From Progressive Field to the Cleveland Clinic, Joshua Ingraham has made a successful career feeding customers the foods they both want to eat—like the ballpark cuisine fans enjoy at a Cleveland Indians game—and need to eat—like sustainable plant-based meals some Cleveland Clinic patients who need that diet.
While working at the Clinic, Ingraham learned about functional medicine and the benefits of a whole foods, plant-based diet. “I got to play around with a bunch of stuff, and I learned a ton,” he recalls of his time at the hospital. “I met 1,400 patients a day and I got really close to functional medicine. I love it—you’re using food as medicine.”
His vegan creations were so successful that Ingraham founded Go Buddha Meals in late 2019, delivering his plant-based meals to Clinic outpatients and later to customers through online deliveries and mail order.
Joshua Ingraham, Co-Owner at Go BuddhaWhen the COVID-19 pandemic hit Cleveland, the Lakewood resident made a somewhat risky move: He quit his job as executive chef at the Clinic, returned to his position as executive chef at Progressive Field (at a time when the season was suspended indefinitely), and in July 2020 opened Go Buddha Meals takeout and delivery restaurant in Rocky River at 19900 Detroit Road.

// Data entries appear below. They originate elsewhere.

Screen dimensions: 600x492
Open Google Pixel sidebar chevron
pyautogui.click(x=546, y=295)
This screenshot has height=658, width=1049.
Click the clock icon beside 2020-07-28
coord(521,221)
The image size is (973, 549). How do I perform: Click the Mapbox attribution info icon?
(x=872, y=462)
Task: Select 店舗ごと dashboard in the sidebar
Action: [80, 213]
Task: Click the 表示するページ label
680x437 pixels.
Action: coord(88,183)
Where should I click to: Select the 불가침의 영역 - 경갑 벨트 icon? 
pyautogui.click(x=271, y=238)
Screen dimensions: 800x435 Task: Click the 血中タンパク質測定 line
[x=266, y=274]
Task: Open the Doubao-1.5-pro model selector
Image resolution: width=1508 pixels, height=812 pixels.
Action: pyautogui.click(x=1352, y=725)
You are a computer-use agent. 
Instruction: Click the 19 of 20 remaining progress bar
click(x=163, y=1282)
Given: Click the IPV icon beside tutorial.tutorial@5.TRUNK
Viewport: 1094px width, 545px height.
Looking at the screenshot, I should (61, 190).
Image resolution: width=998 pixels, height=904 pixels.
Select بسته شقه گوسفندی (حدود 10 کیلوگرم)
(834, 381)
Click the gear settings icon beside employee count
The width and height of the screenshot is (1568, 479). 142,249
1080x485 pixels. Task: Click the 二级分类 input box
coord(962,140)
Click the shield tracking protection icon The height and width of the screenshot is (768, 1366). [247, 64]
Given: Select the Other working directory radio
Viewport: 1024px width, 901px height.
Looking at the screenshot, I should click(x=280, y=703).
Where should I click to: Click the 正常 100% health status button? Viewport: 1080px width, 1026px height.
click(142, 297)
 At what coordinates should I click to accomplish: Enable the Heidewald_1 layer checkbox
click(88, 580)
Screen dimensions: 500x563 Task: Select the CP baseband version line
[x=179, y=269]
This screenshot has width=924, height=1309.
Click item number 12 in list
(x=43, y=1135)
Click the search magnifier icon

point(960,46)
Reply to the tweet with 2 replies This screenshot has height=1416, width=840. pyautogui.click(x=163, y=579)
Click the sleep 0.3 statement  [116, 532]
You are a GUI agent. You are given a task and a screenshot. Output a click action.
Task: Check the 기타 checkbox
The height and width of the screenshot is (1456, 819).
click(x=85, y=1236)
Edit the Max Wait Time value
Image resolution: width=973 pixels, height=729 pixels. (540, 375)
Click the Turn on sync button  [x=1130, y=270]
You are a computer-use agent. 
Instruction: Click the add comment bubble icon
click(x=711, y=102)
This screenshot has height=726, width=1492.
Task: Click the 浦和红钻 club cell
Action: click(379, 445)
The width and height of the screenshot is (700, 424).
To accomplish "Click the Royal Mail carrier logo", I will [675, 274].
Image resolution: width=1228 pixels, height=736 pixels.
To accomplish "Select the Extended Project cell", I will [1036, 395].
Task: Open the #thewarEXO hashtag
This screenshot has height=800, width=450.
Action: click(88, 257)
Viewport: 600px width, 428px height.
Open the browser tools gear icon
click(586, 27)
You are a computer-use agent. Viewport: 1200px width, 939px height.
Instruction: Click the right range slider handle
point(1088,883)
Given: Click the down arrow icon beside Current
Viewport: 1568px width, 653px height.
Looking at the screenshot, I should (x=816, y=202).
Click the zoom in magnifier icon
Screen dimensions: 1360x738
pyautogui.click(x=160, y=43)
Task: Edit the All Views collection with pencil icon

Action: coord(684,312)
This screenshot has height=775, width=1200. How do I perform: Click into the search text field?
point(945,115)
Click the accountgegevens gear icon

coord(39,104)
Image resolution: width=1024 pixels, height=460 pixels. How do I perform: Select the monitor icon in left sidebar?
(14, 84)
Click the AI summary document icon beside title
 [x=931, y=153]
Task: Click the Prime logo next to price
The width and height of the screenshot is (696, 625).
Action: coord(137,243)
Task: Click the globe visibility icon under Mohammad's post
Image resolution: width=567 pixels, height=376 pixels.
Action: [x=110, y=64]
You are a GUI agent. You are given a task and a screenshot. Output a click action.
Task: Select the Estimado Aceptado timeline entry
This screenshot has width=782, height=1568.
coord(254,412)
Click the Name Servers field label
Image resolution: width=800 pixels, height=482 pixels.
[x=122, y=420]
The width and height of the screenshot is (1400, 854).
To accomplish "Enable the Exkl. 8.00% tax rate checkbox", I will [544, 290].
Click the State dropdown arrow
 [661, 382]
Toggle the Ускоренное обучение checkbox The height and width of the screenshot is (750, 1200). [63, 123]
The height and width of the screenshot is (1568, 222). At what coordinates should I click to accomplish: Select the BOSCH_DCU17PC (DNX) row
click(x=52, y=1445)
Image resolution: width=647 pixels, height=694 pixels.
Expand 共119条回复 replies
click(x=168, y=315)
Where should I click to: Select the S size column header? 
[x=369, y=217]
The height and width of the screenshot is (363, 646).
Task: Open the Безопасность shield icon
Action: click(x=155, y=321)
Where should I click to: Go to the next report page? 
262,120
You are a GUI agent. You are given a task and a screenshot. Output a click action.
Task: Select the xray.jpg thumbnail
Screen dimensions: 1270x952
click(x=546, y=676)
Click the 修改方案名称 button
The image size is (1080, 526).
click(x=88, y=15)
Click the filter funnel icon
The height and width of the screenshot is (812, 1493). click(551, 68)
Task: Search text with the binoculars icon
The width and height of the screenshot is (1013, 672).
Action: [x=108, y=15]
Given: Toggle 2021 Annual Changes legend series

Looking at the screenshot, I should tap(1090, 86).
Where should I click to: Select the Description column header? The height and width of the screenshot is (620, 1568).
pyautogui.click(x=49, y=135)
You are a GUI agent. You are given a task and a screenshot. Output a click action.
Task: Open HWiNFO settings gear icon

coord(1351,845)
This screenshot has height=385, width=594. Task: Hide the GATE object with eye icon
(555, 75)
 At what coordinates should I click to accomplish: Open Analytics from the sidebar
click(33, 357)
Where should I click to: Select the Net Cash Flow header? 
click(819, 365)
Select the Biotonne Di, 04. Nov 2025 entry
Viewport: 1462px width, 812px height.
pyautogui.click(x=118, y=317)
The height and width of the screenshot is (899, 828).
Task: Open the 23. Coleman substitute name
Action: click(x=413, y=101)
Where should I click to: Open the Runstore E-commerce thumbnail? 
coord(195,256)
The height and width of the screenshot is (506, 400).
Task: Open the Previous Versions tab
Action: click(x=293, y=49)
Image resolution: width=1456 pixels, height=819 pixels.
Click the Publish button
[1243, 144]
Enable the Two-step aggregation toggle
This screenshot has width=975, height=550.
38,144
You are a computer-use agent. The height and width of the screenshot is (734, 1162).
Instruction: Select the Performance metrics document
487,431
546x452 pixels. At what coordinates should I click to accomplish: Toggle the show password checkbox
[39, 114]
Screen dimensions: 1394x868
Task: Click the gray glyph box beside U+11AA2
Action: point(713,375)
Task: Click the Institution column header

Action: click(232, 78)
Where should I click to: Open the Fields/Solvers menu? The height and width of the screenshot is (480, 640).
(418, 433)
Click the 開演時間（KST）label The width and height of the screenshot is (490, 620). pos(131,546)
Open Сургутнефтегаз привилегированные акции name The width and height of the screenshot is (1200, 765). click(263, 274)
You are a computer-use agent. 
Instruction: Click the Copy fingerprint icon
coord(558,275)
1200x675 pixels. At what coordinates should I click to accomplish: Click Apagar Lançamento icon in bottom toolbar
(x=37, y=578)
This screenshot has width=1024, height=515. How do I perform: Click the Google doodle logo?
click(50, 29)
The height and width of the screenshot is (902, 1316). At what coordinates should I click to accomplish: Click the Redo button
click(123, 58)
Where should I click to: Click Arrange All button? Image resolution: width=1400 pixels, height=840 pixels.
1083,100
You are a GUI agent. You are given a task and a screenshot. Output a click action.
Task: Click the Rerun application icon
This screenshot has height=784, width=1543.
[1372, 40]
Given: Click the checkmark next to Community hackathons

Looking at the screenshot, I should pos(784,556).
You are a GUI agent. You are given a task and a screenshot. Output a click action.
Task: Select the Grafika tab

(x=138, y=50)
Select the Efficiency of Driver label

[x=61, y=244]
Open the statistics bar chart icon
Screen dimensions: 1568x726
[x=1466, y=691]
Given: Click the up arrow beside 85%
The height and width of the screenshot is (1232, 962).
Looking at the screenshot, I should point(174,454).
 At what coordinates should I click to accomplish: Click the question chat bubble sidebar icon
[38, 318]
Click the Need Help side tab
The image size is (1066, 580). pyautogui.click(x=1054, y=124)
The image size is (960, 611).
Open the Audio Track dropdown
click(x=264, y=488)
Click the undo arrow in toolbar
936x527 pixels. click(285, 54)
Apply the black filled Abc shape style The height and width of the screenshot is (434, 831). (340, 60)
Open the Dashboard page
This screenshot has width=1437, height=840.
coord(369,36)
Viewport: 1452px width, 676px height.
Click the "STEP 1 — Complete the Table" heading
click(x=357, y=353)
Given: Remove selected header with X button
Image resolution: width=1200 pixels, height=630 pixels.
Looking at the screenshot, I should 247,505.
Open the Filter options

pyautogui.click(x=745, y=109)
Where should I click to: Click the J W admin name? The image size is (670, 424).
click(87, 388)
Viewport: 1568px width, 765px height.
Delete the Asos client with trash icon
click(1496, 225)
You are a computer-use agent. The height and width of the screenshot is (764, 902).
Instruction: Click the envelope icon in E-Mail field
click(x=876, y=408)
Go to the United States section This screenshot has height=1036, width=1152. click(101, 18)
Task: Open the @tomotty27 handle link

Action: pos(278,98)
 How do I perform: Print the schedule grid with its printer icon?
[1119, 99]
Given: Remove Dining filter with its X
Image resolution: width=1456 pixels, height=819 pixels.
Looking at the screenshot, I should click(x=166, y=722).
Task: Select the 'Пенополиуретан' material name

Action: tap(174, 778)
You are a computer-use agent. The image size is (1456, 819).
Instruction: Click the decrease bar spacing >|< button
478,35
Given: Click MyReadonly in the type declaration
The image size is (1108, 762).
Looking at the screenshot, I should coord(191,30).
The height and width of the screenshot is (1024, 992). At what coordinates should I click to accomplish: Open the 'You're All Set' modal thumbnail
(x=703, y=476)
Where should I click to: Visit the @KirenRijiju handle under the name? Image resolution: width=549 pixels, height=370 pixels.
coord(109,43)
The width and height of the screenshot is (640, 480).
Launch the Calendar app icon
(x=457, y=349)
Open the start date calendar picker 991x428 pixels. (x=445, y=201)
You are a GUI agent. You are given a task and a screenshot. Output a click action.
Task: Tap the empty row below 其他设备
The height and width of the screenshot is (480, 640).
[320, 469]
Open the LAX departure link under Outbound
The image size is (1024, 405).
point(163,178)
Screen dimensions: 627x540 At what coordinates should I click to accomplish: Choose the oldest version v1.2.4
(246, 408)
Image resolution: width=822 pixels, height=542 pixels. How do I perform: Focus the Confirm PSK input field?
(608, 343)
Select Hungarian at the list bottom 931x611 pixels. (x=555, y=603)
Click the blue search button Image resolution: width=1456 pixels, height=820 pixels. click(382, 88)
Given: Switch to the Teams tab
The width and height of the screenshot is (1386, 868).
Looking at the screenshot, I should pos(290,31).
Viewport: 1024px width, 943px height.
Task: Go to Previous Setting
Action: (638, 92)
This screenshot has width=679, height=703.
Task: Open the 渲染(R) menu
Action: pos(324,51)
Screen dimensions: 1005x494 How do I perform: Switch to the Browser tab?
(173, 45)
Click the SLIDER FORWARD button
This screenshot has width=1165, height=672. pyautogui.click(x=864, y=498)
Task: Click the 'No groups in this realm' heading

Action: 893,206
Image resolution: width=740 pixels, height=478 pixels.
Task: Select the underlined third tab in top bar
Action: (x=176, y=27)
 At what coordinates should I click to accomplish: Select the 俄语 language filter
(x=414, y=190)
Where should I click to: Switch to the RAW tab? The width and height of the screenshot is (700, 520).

Ingraham says he wanted to share his knowledge of healthy, tasty food with the public. His mission: To create the most affordable and accessible functional plant-based food program in the world, inspiring healthy families and supporting stronger communities.
“It’s my dream I’m working on now,” Ingraham says. They are so delicious that GO Buddha was nominated for best new meal service in VegNews’ 2021 Veggie Awards.
The restaurant delivers within a 35-mile radius (free delivery with $100 orders) and offers overnight shipping across the country (free with $130 purchase).
The restaurant is doing a steady business and Ingraham is shipping about 100 orders a week, and he serves about 500 walk-in customers weekly.
As plant-based diets continue to grow in popularity, so does Go Buddha’s presence. On Friday, Jan. 22, Ingraham launched his newest entrepreneurial endeavor—an “ATM machine” that dispenses ready-to-go vegan
meals, salads, snacks, and juices.“I’m trying to stay ahead in food technology and go beyond just shipping,” Ingraham says. “I’m lucky enough to have an interest in people who want a plant-based diet. It’s great.”
The ATM, or the GO Buddha Micro-Market—which is in the restaurant vestibule—is available around the clock. Customers swipe their credit cards to access the menu, choose what items they want, and an RF code records what is taken from the machine.
The micro-mart offers all of GO Buddha’s customer favorites, like the Buddha Burger (a smoked beet burger, cashew nacho cheese, power greens, and pickled red onion on a vegan, gluten-free bun), the Walnut Taco Bowl (walnut taco meat, power greens, cilantro brown rice, grape tomatoes, bell pepper corn relish, spicy black beans, shredded red cabbage, and chipotle cheez sauce), or the Walnut Cauliflower Bolognese with Zucchini Noodles (crushed walnuts and roasted ground cauliflower mixed with vine ripened tomato sauce over zucchini noodles and cashew parmesan).
The mini market also offers bags of coffee from Ready Set! Coffee Roasters and cheesecake from NOMaste Plant-Based Cakes.
Ingraham says the menu changes weekly, so customers can try a variety of options, instead of getting the same old thing over and over. “For fresh food, we need to keep things exciting,” he says, adding that one machine holds 60 to 75 items.
So far, the ATM has been popular. Ingraham says the first day brought in about $100 worth of purchases, with items costing between $7.50 and $12 (the same prices as the regular menu). He says the machine continues to be popular—with Sundays being the busiest (the one day the restaurant is closed), with a steady flow of foot traffic.
He says a few dozen people stop at the micro-market each day. “I’m sure that number will go up as the weather gets better,” Ingraham says.
But Ingraham is not stopping with his restaurant. He is now working toward a goal of making his plant-based vegan snacks and meals as accessible as any traditional fast-food burger and fries. He says he would like to see his GO Buddha mini markets installed in office buildings, apartment buildings, and community facilities.
Calling the micro-market machine at the Detroit Road restaurant a “floor model,” Ingraham recently hosted about a dozen company representatives to demonstrate the GO Buddha micro-market. He says many of the guests are interested in installing a machine in their facilities.
To do that, he says he hopes to install Go Buddha micro-marts throughout the city as the plant-based diet trend continues. “Not everyone has to do a plant-based diet, but they should try it,” he says.